Erasmo regresó a la alcoba. Mientras nos dirigíamos al ascensor primero, y después corríamos hacia la portería, por el celular Hugo localizaba un taxi. Me sentí obligada a estallar:

—¿Qué? Quiero saber qué piensas.

—Erasmo Sales es un dañado, un hijo de perra. Todavía no entiendo cómo pudimos involucrarnos con semejante ficha. ¿No te parece que es hora de cambiar de jefe?

—Tampoco a mí me agradan las situaciones equívocas, pero necesito el trabajo y no estamos para jugar a la dignidad.

—No me gusta lo que sucede. Toda esta agitación esconde un fondo de peligro.

—Tampoco estoy para morirme de la risa.

Decidimos que me retiraría en julio, con el pretexto de las vacaciones escolares y la necesidad de permanecer en casa. Nuestra hija mayor se acercaba a una edad difícil y los niños necesitaban ayuda con los deberes y otros asuntos escolares. Tal perspectiva me tranquilizaría otorgándome unos meses de gracia. ¿En dónde, y a mi edad iba a conseguir empleo? Los avisos de prensa e internet solicitaban menores de veinticinco años y máximo de treinta, centrándose en vendedores, publicistas y expertos en sistemas. En verdad yo no tenía una profesión formal, mis conocimientos de secretariado necesitaban ser actualizados, no me sentía con ánimos para montar un café internet o repartir hojas de vida. La moda para obtener dinero rápido consistía en inscribirse y hacer méritos, ingresar en las competencias que dominan ciertas franjas en los canales de televisión. A los participantes se les somete a toda clase de pruebas, que van desde cantar y dormir al aire libre, cazar su alimento y comer animales repugnantes. No escapan a saltos y maromas mortales, con los ojos vendados, están obligados hasta a lavarse y jugar al amor ante una cámara, como si las masas fuesen un objetivo y el asedio para despojarlas de todo pudor e individualidad la meta a seguir. Jugar a tal idea me golpeaba el alma, templaba mis nervios.

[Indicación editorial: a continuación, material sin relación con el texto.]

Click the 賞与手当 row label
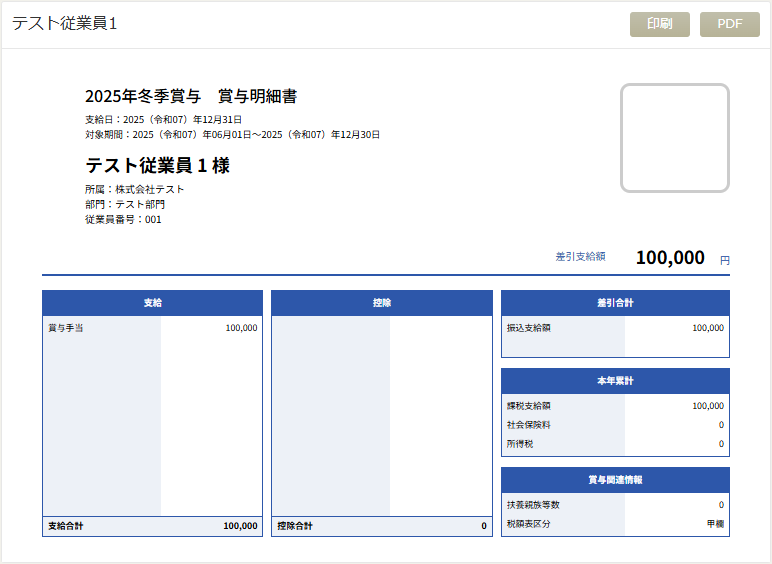The width and height of the screenshot is (772, 564). (66, 328)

El sentido del equilibrio calculado era una cualidad innata en Erasmo Sales. Otra vez me fue dado comprobar que no hacía nada a la ligera. Cuando el lunes siguiente lo llevé a primera hora a una reunión en la Alcaldía Mayor de Bogotá, me dictó un aviso para insertar en los clasificados de los diarios El Tiempo, El Espectador y El Nuevo Siglo y en páginas de internet dedicadas a la búsqueda de personal. Erasmo necesitaba una diseñadora y un dibujante, de manera temporal. Tenía la posibilidad de activar con los ministerios de Cultura y Ambiente un proyecto relacionado con la restauración del centro de la ciudad, el aprovechamiento de las lluvias, la aplicación de nuevas disposiciones gubernamentales que declaraban el sector colonial como joya de la capital y del país. Había llegado el momento justo de rescatar del tráfico vehicular a un amplio sector —de oriente a occidente, entre la calle primera y la avenida Jiménez—. Era preciso imponer las calles peatonales y las fuentes, recrear oasis, plantar jardines en donde la armonía y las paredes cubiertas de hierba se multiplicaran.

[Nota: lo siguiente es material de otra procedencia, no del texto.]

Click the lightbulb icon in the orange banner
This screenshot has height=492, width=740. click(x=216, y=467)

Por supuesto, Erasmo Sales sería el urbanista experto en paisajes encargado de la protección y transformación del entorno. Además de conservar cada árbol, alcantarilla, hidrante, losas de las calzadas y placas con el nombre de las calles, tenía que multiplicar la siembra de zonas verdes alrededor de las plazas de Bolívar y el Chorro de Quevedo, el Parque de los Periodistas, de cada iglesia y monumento. La reforma debía incluir iluminación, cafeterías al aire libre, estanques, calles peatonales, teatros, bibliotecas, y como en las reminiscencias de Babilonia, multiplicación de jardines colgantes. En todas las calles principales y callejuelas empedradas había suficientes balcones, ventanas enrejadas, cornisas, patios abiertos a la calle, buhardillas, saledizos, elementos que propiciarían un juego permanente a la imaginación y a los artistas destinados a transformar el área en un islote urbano de belleza y florecimiento inigualable.